# My printer won't work since an auto update was installed



## bradysmum (Jan 12, 2016)

Hi, my windows 10 HP computer had an automatic update done last night and since then I haven't been able to print anything out. Firstly I received a message saying the print spooler service is not working. I've done a whole lot of stuff since including restarting my Print Spooler under services. Now the problem I have is that it's saying I don't have any printers installed (although my printer shows under printers & devices). I have tried to uninstall & reinstall my HP Photosmart 5520 printer and get an installation error - Error 1726:Failed to add port monitor HP discovery Port Monitor. I installed a wizard from HP website that is called "HP Installation Failure - Port Monitor Failer" and followed all the steps (several times!) and I still can't re-install my printer. It was all working fine until this latest update. I tried to restore my computer back to a restore point from three days ago and the restore failed.
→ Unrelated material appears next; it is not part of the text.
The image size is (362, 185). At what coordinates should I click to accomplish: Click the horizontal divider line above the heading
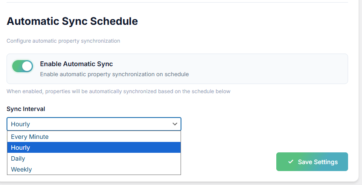pos(174,2)
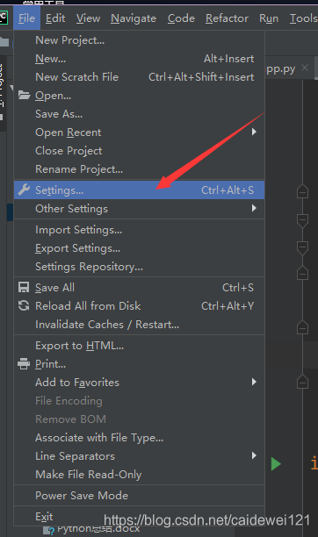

I hope someone can help because I have job orders I need printing out for work tomorrow


----------



## flavallee (May 12, 2002)

*HP Photosmart 5520 e-All-In-One Printer*
The "How To" and "Troubleshooting" sections may be helpful to you.

Download and save the HP Print And Scan Doctor, then close all open windows first, then double-click it to run it.
Hopefully, it'll find and resolve your issues.

--------------------------------------------------------------


----------



## bradysmum (Jan 12, 2016)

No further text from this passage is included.